While we are all growing physically older, we look inside to check whether we
may be turning old in our attitudes, as in: As in: set in our ways and unyielding, as opposed to opening
to the life-giving currents around us?
All
of this is in service to the path of Teshuvah, the transformative
urge that we all have planted within us, to grow and change, to evolve
ourselves. The Mishnah states that Teshuvah is one of the 6 things created before creation. In
other words, The rabbis are teaching us how primal
is our need to change, grow, get better, evolve.
This
particular year, 2011, the month building up to the New Year/Rosh Hashana will have a particular flavor because it will be
filled with a collective looking back and looking inside as we commemorate
9/11. In looking back and within to that terrifying, life changing day ten
years ago, much will be in the news and in the media, and we will likely be
bombarded with stories and remembrances.
But
I’d like to put it into a Jewish context, and in the service of our teshuvah work, the anniversary of 9-11 gives us an
important opportunity to look back and look inside and use the tragedy to grow,
get better and evolve.
(But first
I am going to tell you what I am not going to speak about tonight, due to time
and conserving your sanity. I will reserve it for another time: There is some
very interesting dream research that was done surrounding the 9-11 catastrophe.

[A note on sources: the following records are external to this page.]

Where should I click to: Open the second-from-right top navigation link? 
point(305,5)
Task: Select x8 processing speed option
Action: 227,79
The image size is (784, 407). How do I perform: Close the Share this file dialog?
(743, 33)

As early as one year in advance, dream matrixes both in the West and in the
Middle East were showing studies of people dreaming about erupting buildings,
plane crashes and falling towers.
It
seems that people both here and in the Middle East had been registering
material unavailable in waking thought, what has been called in the field of
depth psychology as “the unthought known.” This gives
rise to the thinking that everything that happens is already present right here
and now…and that we are seeding it with our thoughts and dreams, the power of
our minds.
Here’s
another thing I am not going to go into tonight: the choices we have made as a
nation that came out of 9-11, the lost opportunity of unity and solidarity, and
the turn instead toward fear and castigation, scapegoating and torture; we allowed our leaders to make the choice to pursue a path of war
that has resulted in untold loss of life, resources, and dignity.
All of these are deep strains of teshuvah.)
When
we commemorate the innocent lives that were lost on and around 9-11, we come
upon numerous stories of people who transcended the fear and panic of the day
and took surprising action for the sake of others.
Remember
in the days following 9-11 as the stories began to fill the news, I think most
of the nation was in tears most of the time. Our hearts were breaking from the
pain of children who lost their parents and parents searching for their
children, but alongside the pain was a swelling with pride and awe at the same
time, at our countrymen and women:
The
first responders who walked through corridors roaring with fire and tore up
flight after flight to find people trapped in the rubble; and then, the people
who continued to put themselves in harms way for weeks and months afterwards
looking for survivors; The business people who delayed their own safety to pull
others out, carried others down flights of stairs, stopped to pray with the
dying.
Why
are we so intrigued by these stories? I think it because something inside of us is nourished
by altruism because in our hearts we all have the capacity for this greatness
inside of us.
What
is it about heroic acts? The Rabbis teach that a hero –a Gibor- is defined by her ability to master her instincts. Kovesh et Yitzro. Because we are all physically programmed
with the instinct to survive, one of the strongest forces in the human animal. So our bodies make us hungry to get us to eat; They signal us that we are too hot or too cold to alert us to managing our bodies’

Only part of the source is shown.